Paracrines Sinyal parakrin yang dilepaskan secara lokal juga dapat mengubah kontraksi otot
polos. Sebagai contoh, asma adalah suatu kondisi di mana otot polos saluran udara mengerut
sebagai respons terhadap pelepasan histamin. Penyempitan ini dapat dibalik dengan
pemberian epinefrin, suatu neurohormon yang melemaskan otot polos dan melebarkan jalan
napas. Perhatikan dari contoh ini bahwa tidak semua respons fisiologis adaptif atau
menguntungkan bagi tubuh: penyempitan saluran udara yang dipicu selama serangan asma,
jika tidak ditangani, dapat berakibat fatal.
Paracrine penting lainnya yang mempengaruhi kontraksi otot polos adalah nitric oxide [p.

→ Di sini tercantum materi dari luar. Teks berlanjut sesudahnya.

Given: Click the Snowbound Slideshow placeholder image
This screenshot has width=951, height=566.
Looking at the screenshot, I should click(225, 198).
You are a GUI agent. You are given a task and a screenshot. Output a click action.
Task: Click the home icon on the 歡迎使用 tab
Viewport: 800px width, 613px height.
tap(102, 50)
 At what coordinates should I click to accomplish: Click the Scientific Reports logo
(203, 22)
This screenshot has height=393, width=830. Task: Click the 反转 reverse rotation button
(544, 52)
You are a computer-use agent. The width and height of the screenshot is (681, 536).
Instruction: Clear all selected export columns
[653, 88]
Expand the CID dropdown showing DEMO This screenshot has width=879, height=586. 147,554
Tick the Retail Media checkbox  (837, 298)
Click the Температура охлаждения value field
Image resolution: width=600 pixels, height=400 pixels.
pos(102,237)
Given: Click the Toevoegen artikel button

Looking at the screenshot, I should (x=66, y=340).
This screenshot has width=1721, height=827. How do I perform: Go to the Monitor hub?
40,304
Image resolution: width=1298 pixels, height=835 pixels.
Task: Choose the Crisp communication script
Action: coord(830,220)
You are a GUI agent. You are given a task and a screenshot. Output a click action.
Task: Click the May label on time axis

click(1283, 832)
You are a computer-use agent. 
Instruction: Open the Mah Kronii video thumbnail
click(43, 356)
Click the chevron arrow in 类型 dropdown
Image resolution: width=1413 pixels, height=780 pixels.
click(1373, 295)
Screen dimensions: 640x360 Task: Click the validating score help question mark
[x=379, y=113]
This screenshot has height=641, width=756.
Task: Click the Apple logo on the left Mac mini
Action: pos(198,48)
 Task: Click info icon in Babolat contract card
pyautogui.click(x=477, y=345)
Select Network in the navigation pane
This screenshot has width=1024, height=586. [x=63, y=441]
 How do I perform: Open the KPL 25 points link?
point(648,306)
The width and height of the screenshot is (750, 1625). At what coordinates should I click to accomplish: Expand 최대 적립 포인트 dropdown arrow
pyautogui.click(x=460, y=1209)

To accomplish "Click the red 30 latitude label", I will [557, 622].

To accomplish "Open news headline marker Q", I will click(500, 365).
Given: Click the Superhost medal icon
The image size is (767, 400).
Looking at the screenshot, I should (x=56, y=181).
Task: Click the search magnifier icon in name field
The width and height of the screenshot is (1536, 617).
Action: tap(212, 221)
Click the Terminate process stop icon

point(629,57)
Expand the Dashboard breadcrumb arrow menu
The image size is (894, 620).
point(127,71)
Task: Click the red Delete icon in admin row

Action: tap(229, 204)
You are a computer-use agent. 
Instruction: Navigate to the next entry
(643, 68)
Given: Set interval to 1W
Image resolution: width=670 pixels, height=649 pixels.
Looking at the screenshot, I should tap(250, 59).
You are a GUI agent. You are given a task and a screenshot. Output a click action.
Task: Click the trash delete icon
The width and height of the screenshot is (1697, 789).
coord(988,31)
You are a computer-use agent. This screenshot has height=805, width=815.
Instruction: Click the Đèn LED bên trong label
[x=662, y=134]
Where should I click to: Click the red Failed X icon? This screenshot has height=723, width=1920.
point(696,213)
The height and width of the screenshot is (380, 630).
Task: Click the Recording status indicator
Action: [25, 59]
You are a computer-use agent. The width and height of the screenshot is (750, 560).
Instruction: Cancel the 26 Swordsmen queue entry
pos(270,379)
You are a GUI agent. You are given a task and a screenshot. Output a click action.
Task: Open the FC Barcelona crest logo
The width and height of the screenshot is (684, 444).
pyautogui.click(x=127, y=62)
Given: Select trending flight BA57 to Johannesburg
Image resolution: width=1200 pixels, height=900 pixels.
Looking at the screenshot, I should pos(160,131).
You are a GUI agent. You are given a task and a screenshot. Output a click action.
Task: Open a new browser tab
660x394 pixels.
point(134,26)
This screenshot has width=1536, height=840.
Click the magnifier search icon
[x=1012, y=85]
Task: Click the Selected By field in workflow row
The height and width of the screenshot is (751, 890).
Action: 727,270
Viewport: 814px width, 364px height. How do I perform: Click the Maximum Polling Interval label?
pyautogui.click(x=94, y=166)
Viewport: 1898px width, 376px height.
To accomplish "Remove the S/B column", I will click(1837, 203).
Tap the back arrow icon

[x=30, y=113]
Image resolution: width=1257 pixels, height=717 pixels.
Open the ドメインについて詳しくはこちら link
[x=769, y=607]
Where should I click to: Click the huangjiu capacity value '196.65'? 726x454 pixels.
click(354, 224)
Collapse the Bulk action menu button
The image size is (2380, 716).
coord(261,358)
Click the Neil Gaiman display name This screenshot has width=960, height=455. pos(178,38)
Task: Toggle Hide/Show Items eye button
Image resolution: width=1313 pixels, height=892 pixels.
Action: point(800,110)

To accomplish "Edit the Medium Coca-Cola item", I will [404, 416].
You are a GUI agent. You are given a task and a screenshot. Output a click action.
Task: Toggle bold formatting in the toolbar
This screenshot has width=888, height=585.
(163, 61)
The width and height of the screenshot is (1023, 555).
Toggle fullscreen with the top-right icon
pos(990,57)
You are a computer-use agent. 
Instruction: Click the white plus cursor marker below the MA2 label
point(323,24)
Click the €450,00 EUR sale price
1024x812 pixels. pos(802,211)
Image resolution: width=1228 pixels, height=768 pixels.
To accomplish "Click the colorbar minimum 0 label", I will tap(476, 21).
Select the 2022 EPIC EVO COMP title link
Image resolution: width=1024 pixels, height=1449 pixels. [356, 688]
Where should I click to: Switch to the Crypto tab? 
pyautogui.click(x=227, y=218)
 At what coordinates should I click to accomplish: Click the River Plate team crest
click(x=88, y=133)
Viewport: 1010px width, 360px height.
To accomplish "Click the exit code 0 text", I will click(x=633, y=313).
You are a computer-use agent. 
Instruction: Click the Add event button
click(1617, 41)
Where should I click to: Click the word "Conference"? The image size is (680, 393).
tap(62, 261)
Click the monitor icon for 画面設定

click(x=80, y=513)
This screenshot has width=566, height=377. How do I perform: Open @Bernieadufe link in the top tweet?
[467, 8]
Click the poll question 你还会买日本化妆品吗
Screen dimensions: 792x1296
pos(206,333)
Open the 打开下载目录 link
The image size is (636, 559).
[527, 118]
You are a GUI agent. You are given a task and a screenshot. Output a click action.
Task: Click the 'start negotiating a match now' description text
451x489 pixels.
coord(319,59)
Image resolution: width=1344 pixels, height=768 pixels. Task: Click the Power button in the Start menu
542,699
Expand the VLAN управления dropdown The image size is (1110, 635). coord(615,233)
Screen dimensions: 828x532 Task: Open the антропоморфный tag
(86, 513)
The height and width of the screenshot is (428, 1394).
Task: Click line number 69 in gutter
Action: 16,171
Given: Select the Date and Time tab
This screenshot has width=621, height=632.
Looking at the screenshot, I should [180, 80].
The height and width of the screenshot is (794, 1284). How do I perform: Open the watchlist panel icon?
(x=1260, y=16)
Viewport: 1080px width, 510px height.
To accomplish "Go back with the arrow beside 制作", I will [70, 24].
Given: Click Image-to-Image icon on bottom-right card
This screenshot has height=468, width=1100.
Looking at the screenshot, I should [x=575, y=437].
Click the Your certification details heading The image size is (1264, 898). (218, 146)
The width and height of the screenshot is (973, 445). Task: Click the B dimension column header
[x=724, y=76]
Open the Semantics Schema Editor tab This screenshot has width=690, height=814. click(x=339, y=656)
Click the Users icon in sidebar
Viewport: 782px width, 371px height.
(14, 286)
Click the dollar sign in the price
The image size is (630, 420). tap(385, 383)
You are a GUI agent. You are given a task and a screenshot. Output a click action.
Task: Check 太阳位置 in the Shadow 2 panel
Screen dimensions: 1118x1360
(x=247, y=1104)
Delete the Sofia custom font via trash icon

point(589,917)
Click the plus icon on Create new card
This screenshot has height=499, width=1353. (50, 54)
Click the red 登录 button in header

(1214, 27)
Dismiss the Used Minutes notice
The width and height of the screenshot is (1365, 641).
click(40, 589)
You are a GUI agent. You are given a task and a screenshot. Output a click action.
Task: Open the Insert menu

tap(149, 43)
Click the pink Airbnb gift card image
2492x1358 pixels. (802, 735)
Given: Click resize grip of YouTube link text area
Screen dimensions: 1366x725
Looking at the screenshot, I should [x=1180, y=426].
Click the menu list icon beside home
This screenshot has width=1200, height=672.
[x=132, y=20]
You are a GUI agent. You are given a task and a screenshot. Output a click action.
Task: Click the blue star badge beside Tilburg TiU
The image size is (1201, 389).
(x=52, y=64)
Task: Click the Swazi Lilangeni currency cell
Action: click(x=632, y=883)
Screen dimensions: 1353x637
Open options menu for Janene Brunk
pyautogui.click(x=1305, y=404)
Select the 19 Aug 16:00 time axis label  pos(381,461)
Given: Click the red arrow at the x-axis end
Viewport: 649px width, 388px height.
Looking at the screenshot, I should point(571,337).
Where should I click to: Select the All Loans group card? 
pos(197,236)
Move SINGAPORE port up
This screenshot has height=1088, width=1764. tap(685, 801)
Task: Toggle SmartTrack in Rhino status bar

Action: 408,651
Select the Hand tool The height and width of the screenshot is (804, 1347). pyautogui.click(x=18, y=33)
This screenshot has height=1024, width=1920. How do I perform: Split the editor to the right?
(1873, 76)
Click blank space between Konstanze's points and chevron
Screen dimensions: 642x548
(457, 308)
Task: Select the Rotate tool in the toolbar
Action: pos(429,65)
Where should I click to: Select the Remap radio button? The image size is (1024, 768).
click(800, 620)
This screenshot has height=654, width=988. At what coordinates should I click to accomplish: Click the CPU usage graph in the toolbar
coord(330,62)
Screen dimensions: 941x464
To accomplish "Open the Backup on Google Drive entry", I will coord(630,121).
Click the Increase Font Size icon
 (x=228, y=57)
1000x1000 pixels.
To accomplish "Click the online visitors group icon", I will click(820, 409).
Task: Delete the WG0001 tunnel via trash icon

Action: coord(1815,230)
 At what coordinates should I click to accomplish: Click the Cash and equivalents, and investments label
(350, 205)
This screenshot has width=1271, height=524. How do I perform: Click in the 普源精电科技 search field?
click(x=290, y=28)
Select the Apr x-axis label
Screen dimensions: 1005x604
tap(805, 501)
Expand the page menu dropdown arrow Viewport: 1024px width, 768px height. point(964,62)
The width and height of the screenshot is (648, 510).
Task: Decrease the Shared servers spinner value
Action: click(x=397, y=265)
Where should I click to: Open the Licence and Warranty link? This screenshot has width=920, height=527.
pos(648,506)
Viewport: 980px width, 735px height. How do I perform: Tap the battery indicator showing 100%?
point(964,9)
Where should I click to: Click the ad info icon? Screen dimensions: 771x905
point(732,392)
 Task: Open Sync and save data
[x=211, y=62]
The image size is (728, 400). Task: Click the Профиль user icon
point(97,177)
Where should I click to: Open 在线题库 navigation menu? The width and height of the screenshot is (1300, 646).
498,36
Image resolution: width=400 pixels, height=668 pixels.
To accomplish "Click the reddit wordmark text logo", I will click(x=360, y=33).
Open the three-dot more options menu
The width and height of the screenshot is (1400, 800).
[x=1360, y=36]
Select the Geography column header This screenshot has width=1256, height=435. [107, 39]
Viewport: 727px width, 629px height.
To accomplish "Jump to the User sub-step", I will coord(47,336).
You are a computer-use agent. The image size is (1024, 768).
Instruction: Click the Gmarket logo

187]. Gas ini disintesis oleh lapisan endotel pembuluh darah dan melemaskan otot polos yang
berdekatan yang mengatur diameter pembuluh darah. Selama bertahun-tahun, identitas faktor
relaksasi yang diturunkan dari endotelium ini, atau EDRF, luput dari para ilmuwan meskipun
kehadirannya dapat diperlihatkan secara eksperimental. Kita tahu sekarang bahwa EDRF
adalah oksida nitrat, sebuah parakrin penting dalam banyak sistem tubuh.

Karena beberapa sinyal berbeda dapat mencapai serat otot secara bersamaan, serat otot polos
harus bertindak sebagai pusat penyatuan. Misalnya, kadang-kadang pembuluh darah
menerima pesan kontradiktif dari dua sumber: satu pesan menandakan kontraksi, dan yang
lainnya untuk relaksasi. Serat otot polos harus mengintegrasikan kedua sinyal dan
menjalankan respons yang sesuai. Kompleksitas jalur sinyal yang tumpang tindih yang
mempengaruhi tonus otot polos dapat membuat jaringan sulit untuk digunakan di
laboratorium.
Meskipun otot polos hampir tidak memiliki massa otot rangka, mereka memainkan peran
penting dalam fungsi tubuh. Anda akan belajar lebih banyak tentang fisiologi otot polos saat
mempelajari berbagai sistem organ.

Otot Jantung
Otot jantung, otot khusus jantung, memiliki ciri otot polos dan rangka (Tbl. 12.3). Seperti
serat otot rangka, serat otot jantung lurik dan memiliki struktur sarkomer. Namun, serat otot
jantung lebih pendek dari serat otot rangka, dapat bercabang, dan memiliki inti tunggal (tidak
seperti serat otot rangka multinukleat).
Seperti pada otot polos satu unit, serat otot jantung dihubungkan secara elektrik satu sama
lain. Sambungan celah terkandung dalam persimpangan sel khusus yang dikenal sebagai disk
yang diselingi. Beberapa otot jantung, seperti otot polos, menunjukkan potensi alat pacu
jantung. Selain itu, otot jantung berada di bawah kendali simpatis dan parasimpatis serta
kendali hormon. Anda akan belajar lebih banyak tentang otot jantung dan bagaimana
fungsinya di dalam jantung ketika Anda mempelajari sistem kardiovaskular.